J'ai appris ce matin la démission de Nicolas Hulot, Ministre de la Transition Ecologique et Solidaire. C'est un choix personnel qu'il convient de respecter.

Au-delà de cette annonce, les propos de Nicolas Hulot doivent nous interpeller et nous inviter à réfléchir sur nos politiques et sur la place que doit prendre le développement durable dans nos projets.

De toute évidence, cet enjeu est transversal et doit être intégré à l'ensemble des politiques. Le respect des engagements pris envers les générations futures ne sera respecté que si "la pression très forte du court terme" cesse de "préempter les enjeux de moyen et long termes" comme le dit l'ex-Ministre de l'Écologie.

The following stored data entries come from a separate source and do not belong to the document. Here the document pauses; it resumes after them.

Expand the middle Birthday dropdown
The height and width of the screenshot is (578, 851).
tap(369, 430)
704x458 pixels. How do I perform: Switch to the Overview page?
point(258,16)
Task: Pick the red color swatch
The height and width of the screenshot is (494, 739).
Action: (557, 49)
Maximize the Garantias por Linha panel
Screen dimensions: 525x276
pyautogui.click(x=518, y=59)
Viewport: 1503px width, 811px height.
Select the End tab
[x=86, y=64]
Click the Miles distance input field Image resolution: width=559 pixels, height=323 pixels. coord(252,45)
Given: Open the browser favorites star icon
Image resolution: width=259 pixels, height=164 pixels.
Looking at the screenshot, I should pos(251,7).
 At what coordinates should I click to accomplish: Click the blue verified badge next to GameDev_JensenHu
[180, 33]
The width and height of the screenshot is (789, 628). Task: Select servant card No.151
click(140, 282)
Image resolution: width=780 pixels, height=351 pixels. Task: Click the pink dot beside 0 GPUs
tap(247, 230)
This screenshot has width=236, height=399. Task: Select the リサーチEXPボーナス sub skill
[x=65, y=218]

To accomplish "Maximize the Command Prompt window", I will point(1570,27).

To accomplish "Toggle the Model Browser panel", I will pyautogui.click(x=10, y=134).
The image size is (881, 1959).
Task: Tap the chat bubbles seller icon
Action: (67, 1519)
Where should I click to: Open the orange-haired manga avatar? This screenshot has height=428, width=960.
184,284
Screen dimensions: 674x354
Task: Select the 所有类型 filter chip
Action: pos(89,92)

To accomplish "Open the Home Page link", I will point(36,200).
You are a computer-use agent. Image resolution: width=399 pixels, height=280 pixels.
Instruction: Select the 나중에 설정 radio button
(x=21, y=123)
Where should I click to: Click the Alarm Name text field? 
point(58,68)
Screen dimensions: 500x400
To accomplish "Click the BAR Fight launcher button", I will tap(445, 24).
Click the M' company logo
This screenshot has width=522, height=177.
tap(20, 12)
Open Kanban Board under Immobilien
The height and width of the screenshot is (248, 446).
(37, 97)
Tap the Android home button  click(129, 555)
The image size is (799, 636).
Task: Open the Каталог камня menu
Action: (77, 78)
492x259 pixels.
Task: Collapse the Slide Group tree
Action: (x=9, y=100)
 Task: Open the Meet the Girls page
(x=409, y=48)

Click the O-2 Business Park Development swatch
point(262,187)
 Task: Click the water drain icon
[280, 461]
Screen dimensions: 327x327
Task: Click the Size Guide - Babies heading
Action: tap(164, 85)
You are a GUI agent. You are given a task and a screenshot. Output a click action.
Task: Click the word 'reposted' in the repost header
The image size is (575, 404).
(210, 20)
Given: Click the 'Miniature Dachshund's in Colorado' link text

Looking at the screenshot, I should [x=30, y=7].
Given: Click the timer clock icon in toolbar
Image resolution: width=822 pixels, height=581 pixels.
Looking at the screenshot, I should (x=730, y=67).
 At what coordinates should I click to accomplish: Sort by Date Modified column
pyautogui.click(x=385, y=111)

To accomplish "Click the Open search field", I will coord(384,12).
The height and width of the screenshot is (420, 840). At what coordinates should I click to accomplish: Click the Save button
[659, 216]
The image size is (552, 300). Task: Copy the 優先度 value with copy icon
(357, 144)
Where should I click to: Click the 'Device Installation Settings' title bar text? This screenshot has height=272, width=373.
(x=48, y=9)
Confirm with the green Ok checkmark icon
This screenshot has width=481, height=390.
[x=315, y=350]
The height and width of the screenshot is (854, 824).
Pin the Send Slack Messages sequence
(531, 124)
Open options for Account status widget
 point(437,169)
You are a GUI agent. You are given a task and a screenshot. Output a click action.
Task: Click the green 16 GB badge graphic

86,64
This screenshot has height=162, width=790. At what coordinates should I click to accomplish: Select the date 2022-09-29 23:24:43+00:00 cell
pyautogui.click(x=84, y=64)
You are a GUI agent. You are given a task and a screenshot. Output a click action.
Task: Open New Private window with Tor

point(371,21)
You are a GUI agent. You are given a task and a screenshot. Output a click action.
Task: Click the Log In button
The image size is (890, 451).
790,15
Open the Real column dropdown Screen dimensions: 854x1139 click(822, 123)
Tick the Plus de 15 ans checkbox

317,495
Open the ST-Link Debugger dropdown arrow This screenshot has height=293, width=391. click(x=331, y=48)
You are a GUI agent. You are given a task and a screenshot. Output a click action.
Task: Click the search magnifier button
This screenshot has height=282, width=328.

Il est par ailleurs nécessaire que cet enjeu ne soit plus pris en otage de combats politiciens mais soit l'affaire de tous. En ce sens  les réactions presque "heureuses" de certains écologistes desservent la cause qu'ils pensent, à tort, être seuls à pouvoir incarner. Le développement durable est le grand enjeu du XXIème siècle ; il doit transcender les vieux clivages et rassembler toute la société (élus, administrations, acteurs économiques, citoyens, associations, etc.) pour permettre à nos enfants et à leurs enfants de vivre décemment sur une planète préservée. Comme le disait Saint-Exupéry, "nous n'héritons pas de la terre de nos ancêtres, nous l'empruntons à nos enfants".